# Exercise directions:
A word-for-word repetition of all the entries is needed.

# Data section:
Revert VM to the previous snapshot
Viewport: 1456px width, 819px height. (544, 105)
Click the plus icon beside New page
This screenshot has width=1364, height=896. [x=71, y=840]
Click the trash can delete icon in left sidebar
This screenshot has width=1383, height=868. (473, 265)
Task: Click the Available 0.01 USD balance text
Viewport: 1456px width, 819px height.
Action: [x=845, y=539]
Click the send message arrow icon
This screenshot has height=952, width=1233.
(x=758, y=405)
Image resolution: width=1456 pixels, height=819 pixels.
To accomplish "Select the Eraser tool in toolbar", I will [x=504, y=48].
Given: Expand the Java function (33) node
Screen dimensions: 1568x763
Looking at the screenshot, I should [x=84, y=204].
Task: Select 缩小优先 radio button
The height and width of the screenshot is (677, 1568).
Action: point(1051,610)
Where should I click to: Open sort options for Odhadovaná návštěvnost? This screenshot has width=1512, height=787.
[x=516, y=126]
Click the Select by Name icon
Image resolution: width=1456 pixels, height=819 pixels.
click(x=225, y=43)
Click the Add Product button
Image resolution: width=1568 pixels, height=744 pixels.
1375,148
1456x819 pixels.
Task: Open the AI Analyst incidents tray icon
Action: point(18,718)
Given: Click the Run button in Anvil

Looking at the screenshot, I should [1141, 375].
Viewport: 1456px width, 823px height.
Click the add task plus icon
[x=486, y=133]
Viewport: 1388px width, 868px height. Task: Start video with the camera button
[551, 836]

# Finished task:
Revert VM to the previous snapshot
Viewport: 1456px width, 819px height. (544, 105)
Click the plus icon beside New page
This screenshot has width=1364, height=896. [x=71, y=840]
Click the trash can delete icon in left sidebar
This screenshot has width=1383, height=868. (473, 265)
Task: Click the Available 0.01 USD balance text
Viewport: 1456px width, 819px height.
Action: [x=845, y=539]
Click the send message arrow icon
This screenshot has height=952, width=1233.
(x=758, y=405)
Image resolution: width=1456 pixels, height=819 pixels.
To accomplish "Select the Eraser tool in toolbar", I will [x=504, y=48].
Given: Expand the Java function (33) node
Screen dimensions: 1568x763
Looking at the screenshot, I should [x=84, y=204].
Task: Select 缩小优先 radio button
The height and width of the screenshot is (677, 1568).
Action: point(1051,610)
Where should I click to: Open sort options for Odhadovaná návštěvnost? This screenshot has width=1512, height=787.
[x=516, y=126]
Click the Select by Name icon
Image resolution: width=1456 pixels, height=819 pixels.
click(x=225, y=43)
Click the Add Product button
Image resolution: width=1568 pixels, height=744 pixels.
1375,148
1456x819 pixels.
Task: Open the AI Analyst incidents tray icon
Action: point(18,718)
Given: Click the Run button in Anvil

Looking at the screenshot, I should [1141, 375].
Viewport: 1456px width, 823px height.
Click the add task plus icon
[x=486, y=133]
Viewport: 1388px width, 868px height. Task: Start video with the camera button
[551, 836]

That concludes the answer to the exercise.